(Exercise instructions):
Keep only the lines of the material below that contain the string "height", copying each one in full.

***** Entries provided *****

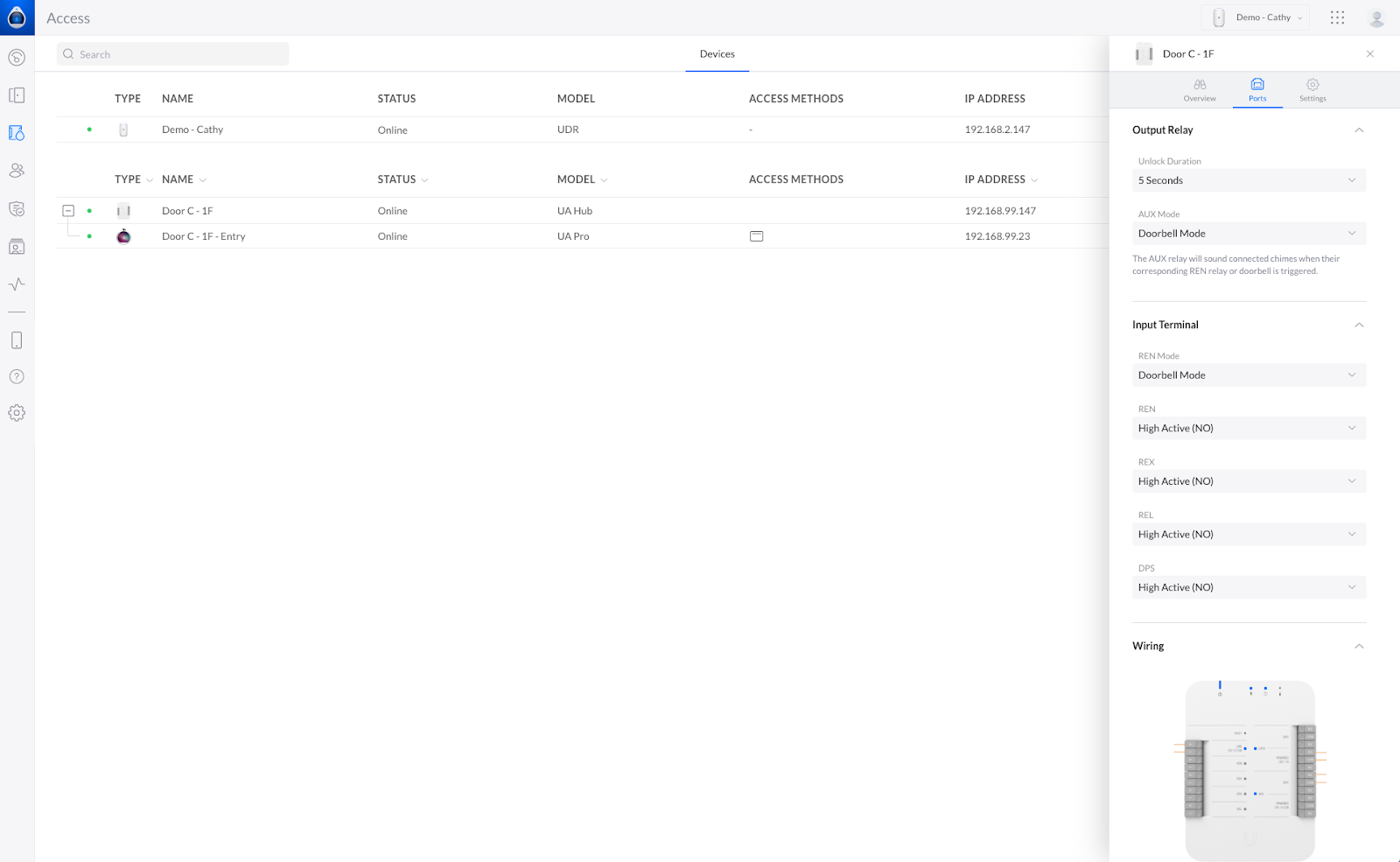Open the Unlock Duration dropdown
The width and height of the screenshot is (1400, 862).
pyautogui.click(x=1248, y=180)
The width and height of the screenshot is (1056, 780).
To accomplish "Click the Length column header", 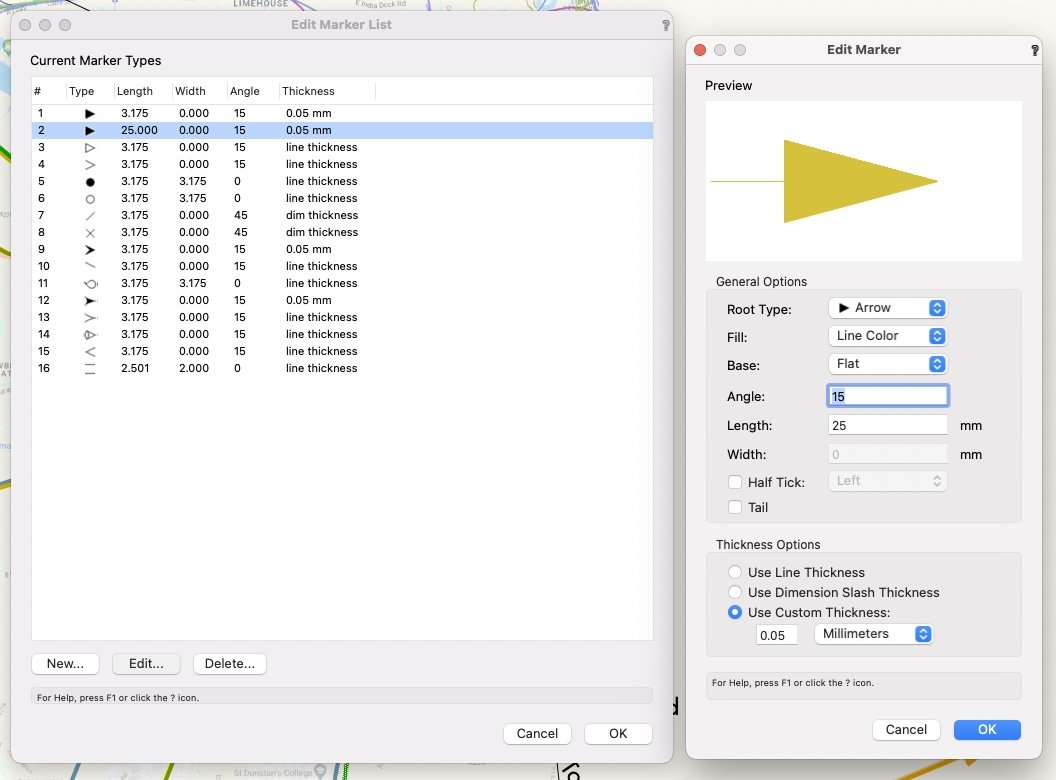I will 135,91.
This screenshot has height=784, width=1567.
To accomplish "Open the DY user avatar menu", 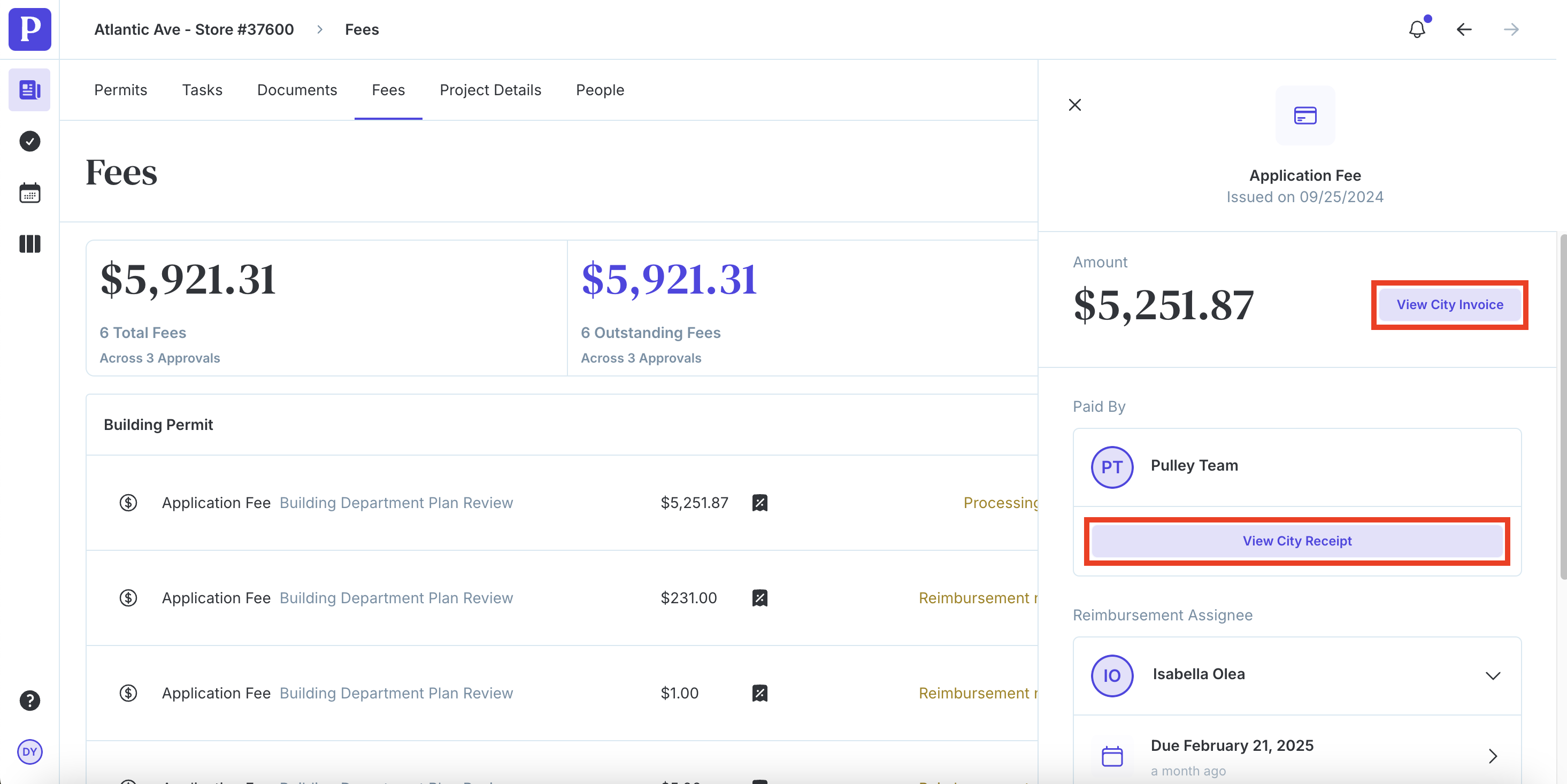I will pos(29,751).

*****

(Completed exercise):
The width and height of the screenshot is (1400, 862).
The width and height of the screenshot is (1056, 780).
This screenshot has height=784, width=1567.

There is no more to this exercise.